Back to School Challenge: Results Here!

Five of you chose to dump the blogger's usual narcissism for a bit and aim for a higher place by entering this challenge. Ok it was the silly season but frankly Ms R expected better. You were all having storming sex with someone you just met? Ms R does not think so. Meanwhile the rules were that you had to write something which included the following elements: a neighbour, an argument, an obsession,a delivery and one of - a fishtank, a statue, a dead fox or counterfeit money.

As expected, the quality of entries was very high. Ms R is very smug about the calibre of her readers and she has good reason to be.


Moi, gave a not so languid, comic Southern accent to a seamless story of marital infidelity. You always know when a story works for you when you can picture the characters and here, Ms R easily could which showed Moi knew what she was doing.

“Dalton!” shrieks the woman as she wobbles towards us, her heels trying to negotiate the gravel of the drive, “You shit ball!” She is holding something close to her chest, about a foot long and wrapped in white cloth, like a swaddled baby.


Conan Drumm's contribution was a classic short story which illustrated how much direct marketing and estate agents can really piss people off. His ending is a stunner (you have to go there to read it) and the whole really quite effortless.

We thought nothing of it and put it in the bin. However, it had a different effect on PJ who never gets post and who lives fifty years in the past when marketing and direct mail have yet to be invented. I realised PJ could read when the postman told us he had charged out after him with a slash hook, shouting and roaring. The postman gathered that PJ's house and land were not for sale. Ever.


Anonymous Boxer kept telling Ms R she was a not a writer. Which makes her contribution all the braver. Ms R was very impressed with the fact that Lady Boxer seems to have her own very distinct voice and quite an experimental one as well. She also loved the spare writing, a nod to great American literature and a fast way into Ms R's good books.

The last day I saw her she brought me fish.
While moving things into the attic, she discovered the old aquarium.
She asked why it wasn’t in use. I told her it (once) belonged to someone who no longer lived.
I told her it was filled with beautiful fish. I told her it had been a source of great happiness (for us all.)
I told her I missed it (all.) She insisted on bringing it down. Cleaning it up. Plugging it in. She arrived with colorful, exotic (fancy) fish and literally clapped her hands after releasing them,



Ms Cake stood in her garden and wondered when, and how, it had become a resting place for dead animals rather than live plants. This story also felt seamless with all the elements clicking together and strong description.

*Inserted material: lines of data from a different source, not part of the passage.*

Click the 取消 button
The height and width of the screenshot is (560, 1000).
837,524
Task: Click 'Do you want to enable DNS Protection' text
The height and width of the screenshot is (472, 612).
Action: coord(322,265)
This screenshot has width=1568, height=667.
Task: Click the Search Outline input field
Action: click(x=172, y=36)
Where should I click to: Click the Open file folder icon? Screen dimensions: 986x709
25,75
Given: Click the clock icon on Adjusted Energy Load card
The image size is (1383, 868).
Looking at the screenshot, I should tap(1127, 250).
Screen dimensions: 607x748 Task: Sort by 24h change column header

I suppose I should have tried to look on the bright side, at least it was not stopping us from parking the cars - hurrah for the considerate foxy. But my stoic side was not encouraged when my neighbour took her parcel, looked down her nose and said 'I see you have a corpse in your front garden!'

I return home immediately to assess the full extent of the renard problem and realise very swiftly that this is not something that I can just carry by spade and bury in the small but rapidly growing cemetery in my back garden. So I telephone the council and explain the nature of my predicament.


Not surprisingly, Luka took the poetic option in a very modern mail order tail entitled The Postman Always Knocks at No.5. Here's a sample.


“I think this is yours,” I say with a smile
Handing over the brown cardboard box
“He brought it to me, though it says 'No. 3',
When nobody answered his knocks.”

The Bardette's deft skill at weaving together the required elements was rather masterly. Ms R has never ever thought of describing a dildo as a 'figurine' and for that alone, big brownie points are due.


...They really aren’t mine, you nosy old cow!
These are items I’m hoping to sell
It’s just a figurine, it’s nothing obscene,
And fabric to package it well.”


...Next time I’m asked if I’ll sign for your post
As it’s too big for your letter box,
I will tell him no way, just take it away
Go pick up your own cocks and frocks.”

Finally, anyone who can craft the jaunty phrase, 'cocks and frocks' deserves to win. Talented Luka it's yours. Please send your postal address so you can receive your prize. Second prize (well in name) goes to Anonymous Boxer for crafting her own writing style and producing a good story as well.

Ms R wishes to thank everyone for making the effort. It's been an absolute joy reading your entries and worth trying to understand Blogger's formatting to write about it. As for the rest of you please go to the links to read the full entries. It's worth it.

There is every reason to think that future challenges will be successful and Ms R hopes that more people will enter.


Big Thanks and Hugs to All.


11 comments:

Angela-la-la said...

Congratulations to Luka and the also-wrotes.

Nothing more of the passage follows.